(Beginning of Available data)
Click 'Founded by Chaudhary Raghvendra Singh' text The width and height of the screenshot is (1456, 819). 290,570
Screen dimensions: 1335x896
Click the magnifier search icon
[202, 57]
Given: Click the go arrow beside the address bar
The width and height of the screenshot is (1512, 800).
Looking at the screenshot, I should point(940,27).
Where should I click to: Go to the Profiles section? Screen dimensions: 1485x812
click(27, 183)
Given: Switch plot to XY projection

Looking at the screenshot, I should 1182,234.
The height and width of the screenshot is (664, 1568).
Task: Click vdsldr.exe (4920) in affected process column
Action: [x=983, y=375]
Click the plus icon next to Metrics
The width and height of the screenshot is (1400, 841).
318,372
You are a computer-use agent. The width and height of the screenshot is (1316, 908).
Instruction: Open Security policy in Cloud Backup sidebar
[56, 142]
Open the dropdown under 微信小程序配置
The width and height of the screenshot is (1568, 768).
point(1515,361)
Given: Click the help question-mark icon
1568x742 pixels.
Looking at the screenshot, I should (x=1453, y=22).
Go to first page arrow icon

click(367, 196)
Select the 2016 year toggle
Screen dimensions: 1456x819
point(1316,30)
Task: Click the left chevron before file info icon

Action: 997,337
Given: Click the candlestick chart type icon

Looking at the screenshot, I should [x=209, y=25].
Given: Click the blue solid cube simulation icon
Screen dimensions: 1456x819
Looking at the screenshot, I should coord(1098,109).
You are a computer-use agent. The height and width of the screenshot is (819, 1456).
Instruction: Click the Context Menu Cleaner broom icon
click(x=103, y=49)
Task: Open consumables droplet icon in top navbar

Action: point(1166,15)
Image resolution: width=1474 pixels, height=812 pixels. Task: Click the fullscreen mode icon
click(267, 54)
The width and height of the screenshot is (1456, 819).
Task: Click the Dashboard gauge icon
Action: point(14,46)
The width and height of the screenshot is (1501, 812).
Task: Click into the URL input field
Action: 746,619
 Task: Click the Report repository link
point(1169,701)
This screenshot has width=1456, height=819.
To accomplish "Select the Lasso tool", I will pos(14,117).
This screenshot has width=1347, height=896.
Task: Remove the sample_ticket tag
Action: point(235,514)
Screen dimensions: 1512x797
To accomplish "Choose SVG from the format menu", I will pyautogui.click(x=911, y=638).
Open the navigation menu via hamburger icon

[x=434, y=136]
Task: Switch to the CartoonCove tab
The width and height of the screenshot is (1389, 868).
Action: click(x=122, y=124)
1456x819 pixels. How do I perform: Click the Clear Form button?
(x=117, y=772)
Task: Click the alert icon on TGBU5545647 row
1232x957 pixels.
(End of Available data)
All the entries above must be repeated exactly as they were given.

Output for this task:
Click 'Founded by Chaudhary Raghvendra Singh' text The width and height of the screenshot is (1456, 819). 290,570
Screen dimensions: 1335x896
Click the magnifier search icon
[202, 57]
Given: Click the go arrow beside the address bar
The width and height of the screenshot is (1512, 800).
Looking at the screenshot, I should point(940,27).
Where should I click to: Go to the Profiles section? Screen dimensions: 1485x812
click(27, 183)
Given: Switch plot to XY projection

Looking at the screenshot, I should 1182,234.
The height and width of the screenshot is (664, 1568).
Task: Click vdsldr.exe (4920) in affected process column
Action: [x=983, y=375]
Click the plus icon next to Metrics
The width and height of the screenshot is (1400, 841).
318,372
You are a computer-use agent. The width and height of the screenshot is (1316, 908).
Instruction: Open Security policy in Cloud Backup sidebar
[56, 142]
Open the dropdown under 微信小程序配置
The width and height of the screenshot is (1568, 768).
point(1515,361)
Given: Click the help question-mark icon
1568x742 pixels.
Looking at the screenshot, I should (x=1453, y=22).
Go to first page arrow icon

click(367, 196)
Select the 2016 year toggle
Screen dimensions: 1456x819
point(1316,30)
Task: Click the left chevron before file info icon

Action: 997,337
Given: Click the candlestick chart type icon

Looking at the screenshot, I should [x=209, y=25].
Given: Click the blue solid cube simulation icon
Screen dimensions: 1456x819
Looking at the screenshot, I should coord(1098,109).
You are a computer-use agent. The height and width of the screenshot is (819, 1456).
Instruction: Click the Context Menu Cleaner broom icon
click(x=103, y=49)
Task: Open consumables droplet icon in top navbar

Action: point(1166,15)
Image resolution: width=1474 pixels, height=812 pixels. Task: Click the fullscreen mode icon
click(267, 54)
The width and height of the screenshot is (1456, 819).
Task: Click the Dashboard gauge icon
Action: point(14,46)
The width and height of the screenshot is (1501, 812).
Task: Click into the URL input field
Action: 746,619
 Task: Click the Report repository link
point(1169,701)
This screenshot has width=1456, height=819.
To accomplish "Select the Lasso tool", I will pos(14,117).
This screenshot has width=1347, height=896.
Task: Remove the sample_ticket tag
Action: point(235,514)
Screen dimensions: 1512x797
To accomplish "Choose SVG from the format menu", I will pyautogui.click(x=911, y=638).
Open the navigation menu via hamburger icon

[x=434, y=136]
Task: Switch to the CartoonCove tab
The width and height of the screenshot is (1389, 868).
Action: click(x=122, y=124)
1456x819 pixels. How do I perform: Click the Clear Form button?
(x=117, y=772)
Task: Click the alert icon on TGBU5545647 row
1232x957 pixels.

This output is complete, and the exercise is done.